Dataset:
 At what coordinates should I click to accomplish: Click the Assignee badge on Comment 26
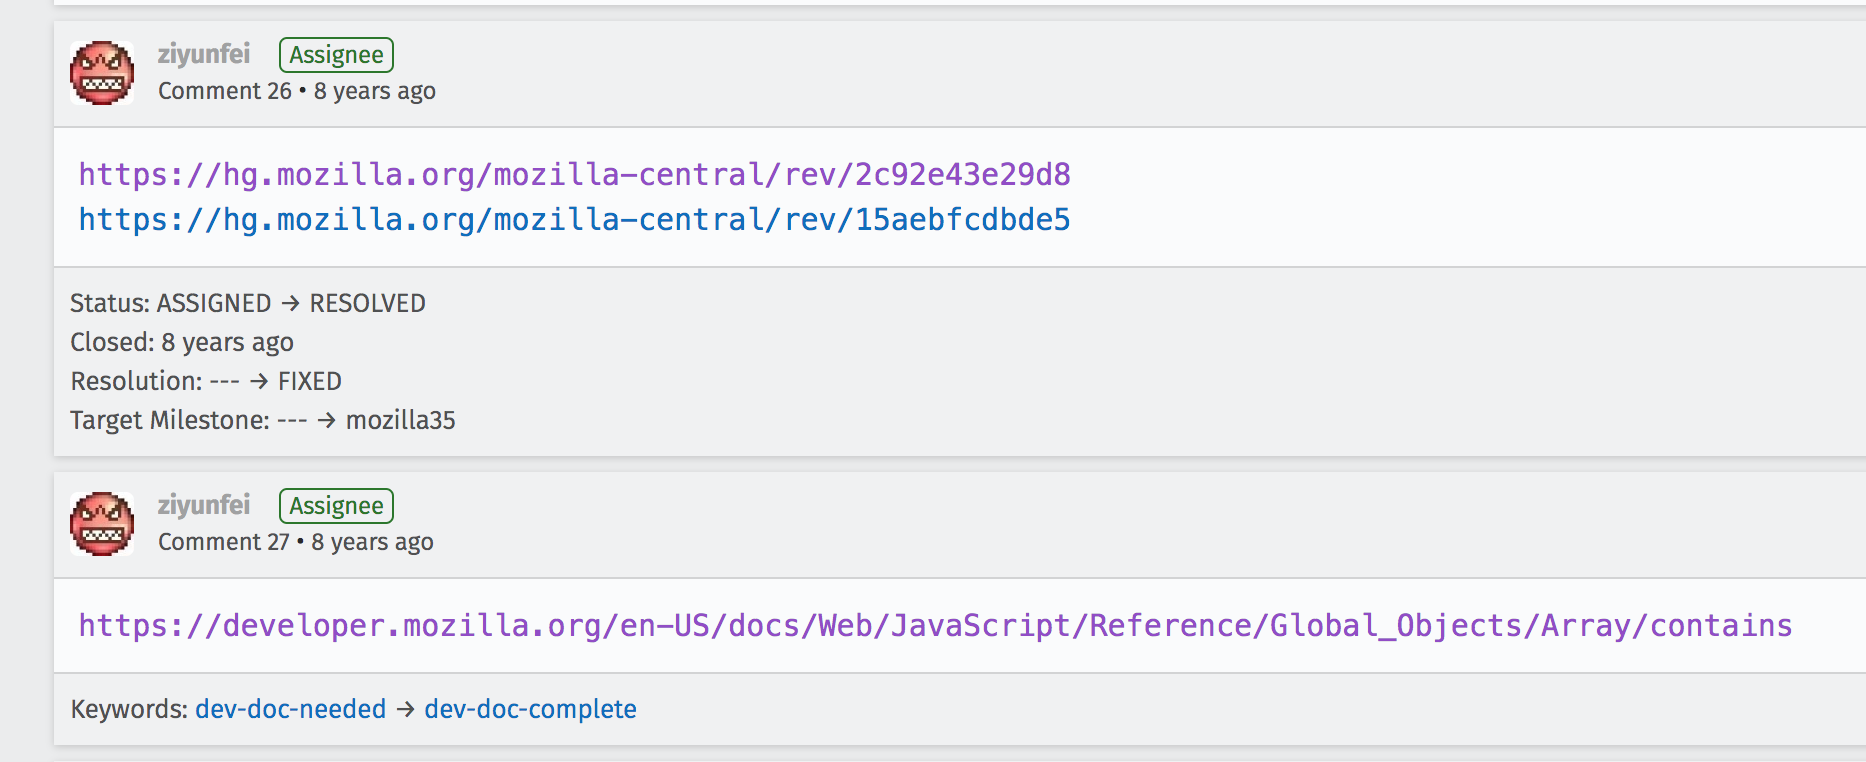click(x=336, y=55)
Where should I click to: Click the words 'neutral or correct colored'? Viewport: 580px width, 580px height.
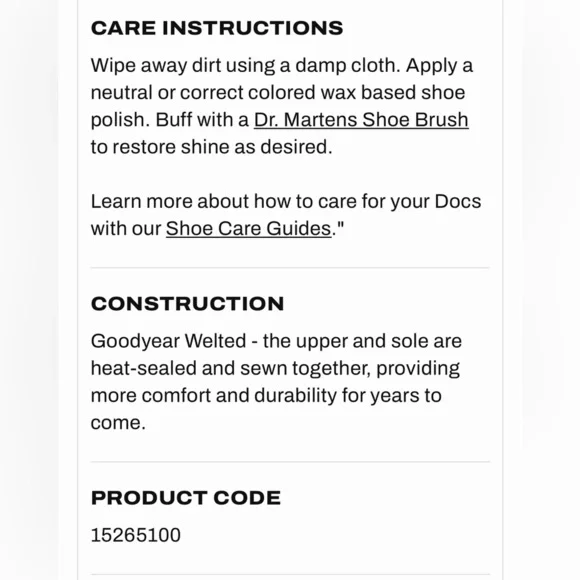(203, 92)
* * *
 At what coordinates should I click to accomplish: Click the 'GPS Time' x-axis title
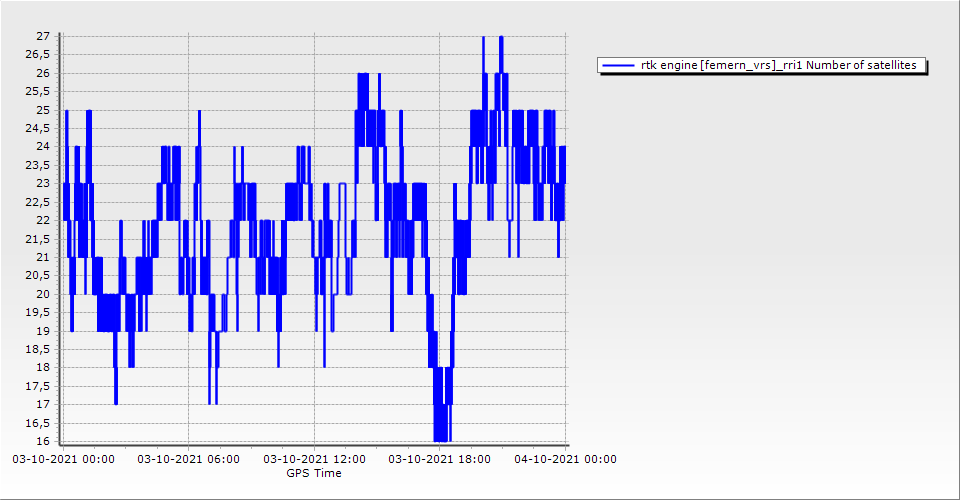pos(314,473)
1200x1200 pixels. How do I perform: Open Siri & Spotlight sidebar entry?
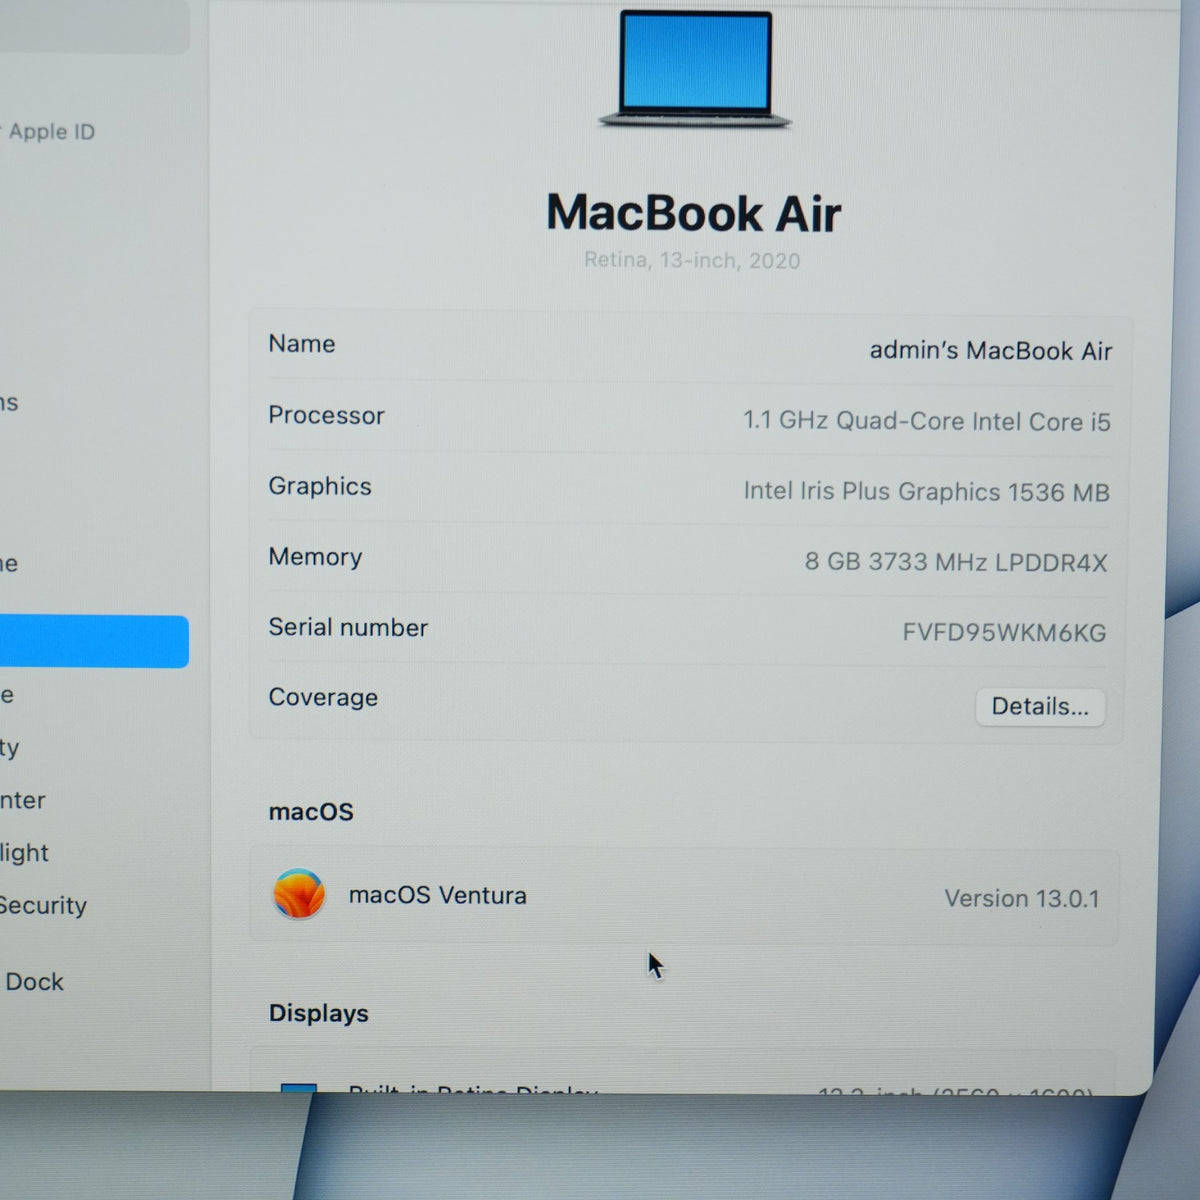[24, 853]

Exercise task:
Pick out every line of the records that contains the string "what" and copy those lines. Case counts.

The answer:
 At what coordinates should I click to accomplish: Click the Assignee badge on Comment 26
 At what coordinates should I click to accomplish: Click the 'GPS Time' x-axis title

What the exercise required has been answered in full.